Material supplied –
- - -

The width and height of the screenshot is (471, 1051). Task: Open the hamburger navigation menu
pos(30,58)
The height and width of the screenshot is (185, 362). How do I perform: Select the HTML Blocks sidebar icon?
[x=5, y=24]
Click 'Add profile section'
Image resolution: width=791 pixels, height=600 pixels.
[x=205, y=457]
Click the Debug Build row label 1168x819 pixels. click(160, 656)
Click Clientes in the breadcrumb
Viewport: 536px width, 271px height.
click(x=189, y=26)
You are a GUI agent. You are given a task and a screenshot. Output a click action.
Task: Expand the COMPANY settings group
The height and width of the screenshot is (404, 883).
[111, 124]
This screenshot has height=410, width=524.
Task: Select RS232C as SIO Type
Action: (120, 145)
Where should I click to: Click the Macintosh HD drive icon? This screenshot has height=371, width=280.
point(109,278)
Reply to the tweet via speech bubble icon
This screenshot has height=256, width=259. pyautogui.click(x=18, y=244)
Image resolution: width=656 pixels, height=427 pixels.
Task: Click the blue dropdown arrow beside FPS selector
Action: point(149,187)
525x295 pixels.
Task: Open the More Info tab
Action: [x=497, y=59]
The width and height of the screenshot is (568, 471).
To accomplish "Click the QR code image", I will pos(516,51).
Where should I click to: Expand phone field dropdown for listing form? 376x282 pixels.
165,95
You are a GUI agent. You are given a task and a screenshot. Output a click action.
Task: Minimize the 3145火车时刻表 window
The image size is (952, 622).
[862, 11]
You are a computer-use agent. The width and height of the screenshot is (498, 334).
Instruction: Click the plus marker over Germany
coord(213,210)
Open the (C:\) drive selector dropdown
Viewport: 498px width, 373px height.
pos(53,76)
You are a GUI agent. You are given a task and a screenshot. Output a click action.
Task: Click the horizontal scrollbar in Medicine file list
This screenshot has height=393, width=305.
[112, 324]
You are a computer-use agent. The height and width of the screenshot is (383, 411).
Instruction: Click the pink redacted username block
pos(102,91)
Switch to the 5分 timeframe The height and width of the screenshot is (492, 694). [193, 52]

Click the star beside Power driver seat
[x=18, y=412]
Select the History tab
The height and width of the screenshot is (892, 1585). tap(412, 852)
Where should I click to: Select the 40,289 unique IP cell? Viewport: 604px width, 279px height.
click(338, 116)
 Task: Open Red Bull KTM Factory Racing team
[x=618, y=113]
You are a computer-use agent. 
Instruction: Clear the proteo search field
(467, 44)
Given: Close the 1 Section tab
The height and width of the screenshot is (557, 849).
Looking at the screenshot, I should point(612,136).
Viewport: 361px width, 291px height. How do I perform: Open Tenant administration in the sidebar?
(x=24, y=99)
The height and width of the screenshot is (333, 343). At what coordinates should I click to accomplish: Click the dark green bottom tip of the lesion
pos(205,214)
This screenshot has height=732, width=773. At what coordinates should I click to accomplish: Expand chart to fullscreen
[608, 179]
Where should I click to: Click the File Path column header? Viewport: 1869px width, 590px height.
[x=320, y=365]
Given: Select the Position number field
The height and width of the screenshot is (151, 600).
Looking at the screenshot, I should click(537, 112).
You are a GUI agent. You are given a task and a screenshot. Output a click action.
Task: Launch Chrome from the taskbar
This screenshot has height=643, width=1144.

- - -

Goal of the exercise – Return every line of the listing above that contains the word "field".

Solved problem –
Where should I click to: Expand phone field dropdown for listing form? 376x282 pixels.
Instruction: Clear the proteo search field
Given: Select the Position number field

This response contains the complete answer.